- _TASK INPUTS_:
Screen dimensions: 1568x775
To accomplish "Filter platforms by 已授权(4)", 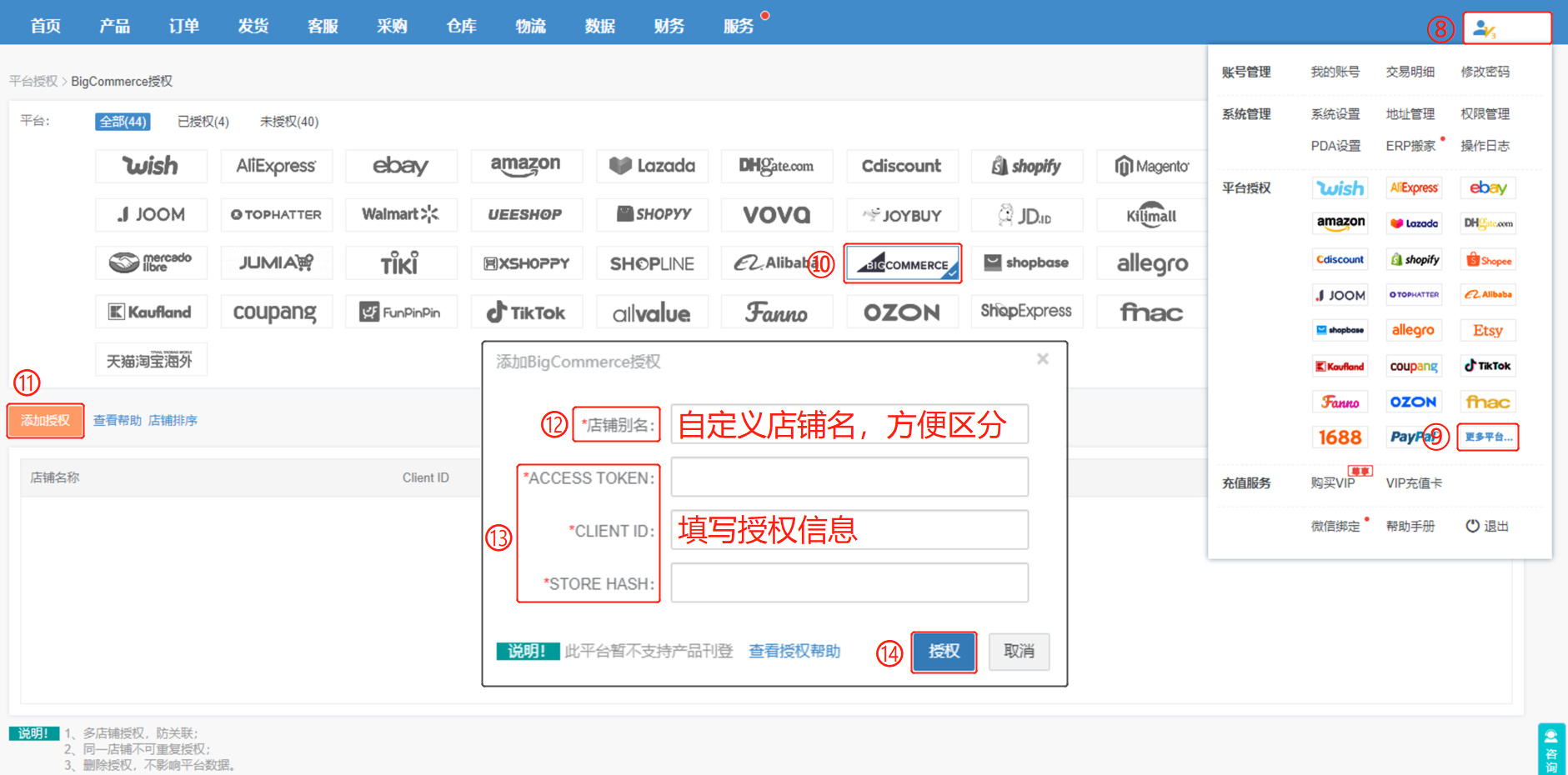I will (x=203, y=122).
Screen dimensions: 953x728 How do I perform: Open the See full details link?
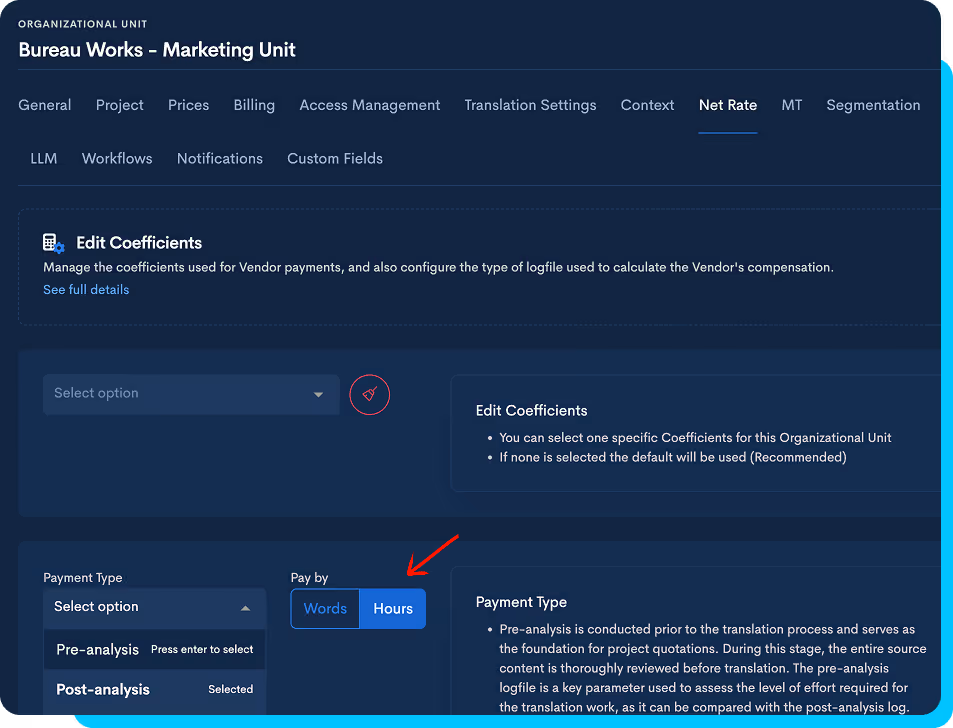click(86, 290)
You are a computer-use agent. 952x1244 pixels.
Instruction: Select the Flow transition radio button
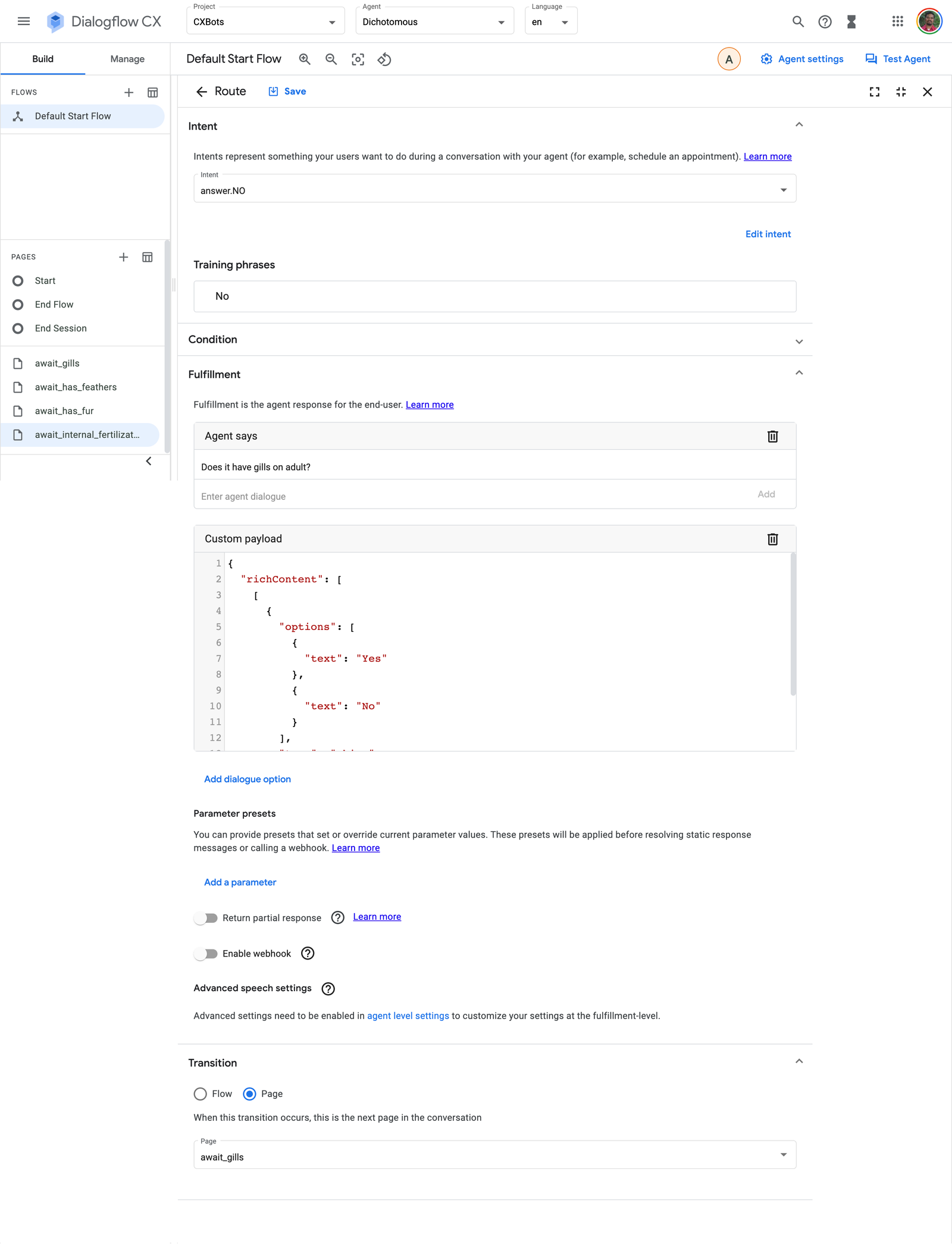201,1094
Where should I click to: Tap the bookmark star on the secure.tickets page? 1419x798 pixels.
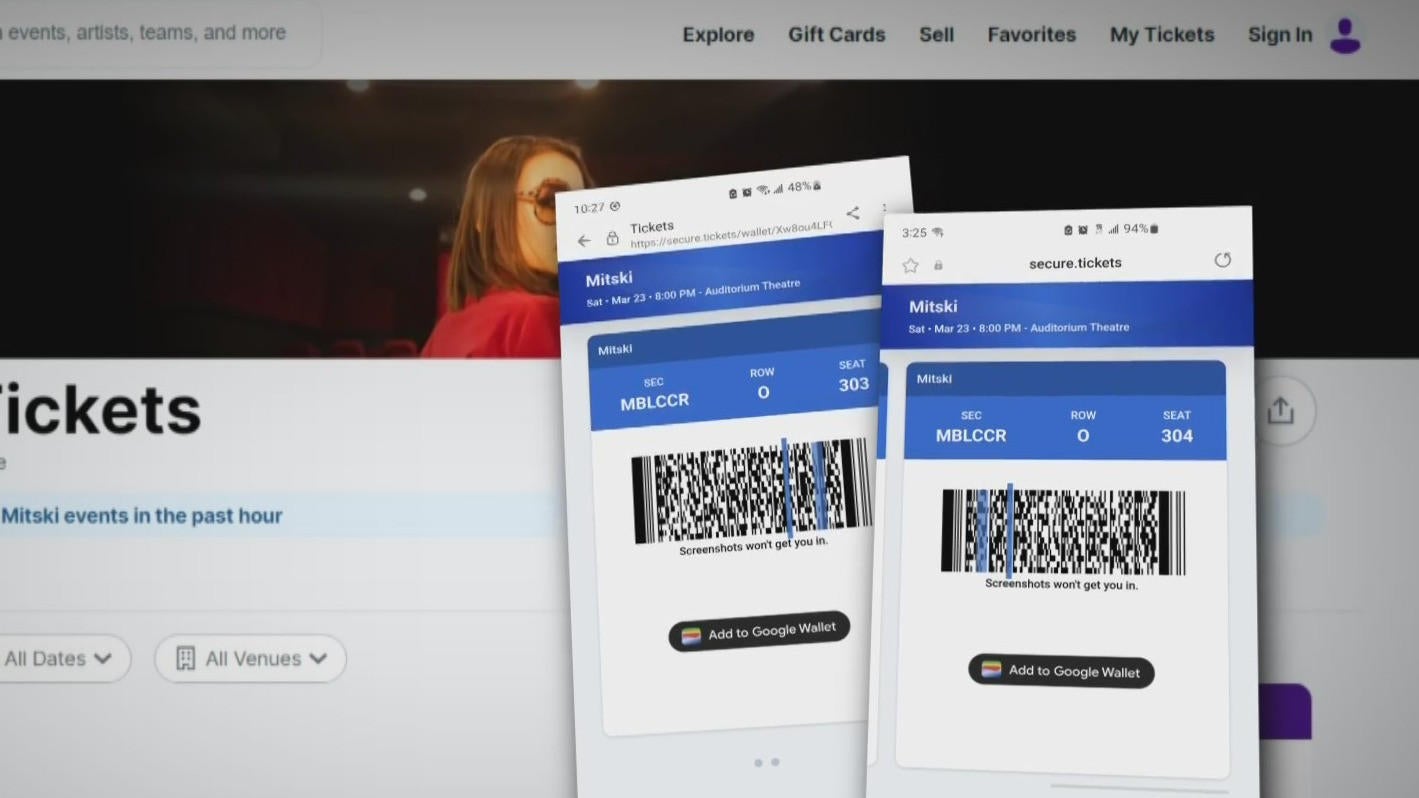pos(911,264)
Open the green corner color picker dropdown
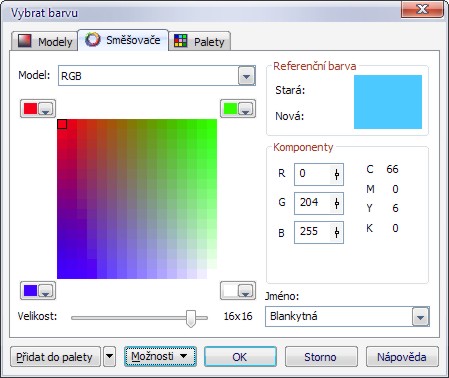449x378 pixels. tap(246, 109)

- _SET EXERCISE_: Format the material above as a two-column CSV with the headers input and output. Begin at the line that has "You are a computer-use" and stop after the line that has "pos(911,264)". Each row should pair what is asked with its answer, each in one quoted field with line breaks turned into spaces, and the pictures left out.

- _SOLUTION TO THIS PROBLEM_:
input,output
"You are a computer-use agent. 952x1244 pixels. Instruction: Select the Flow transition radio button","201,1094"
"Where should I click to: Tap the bookmark star on the secure.tickets page? 1419x798 pixels.","pos(911,264)"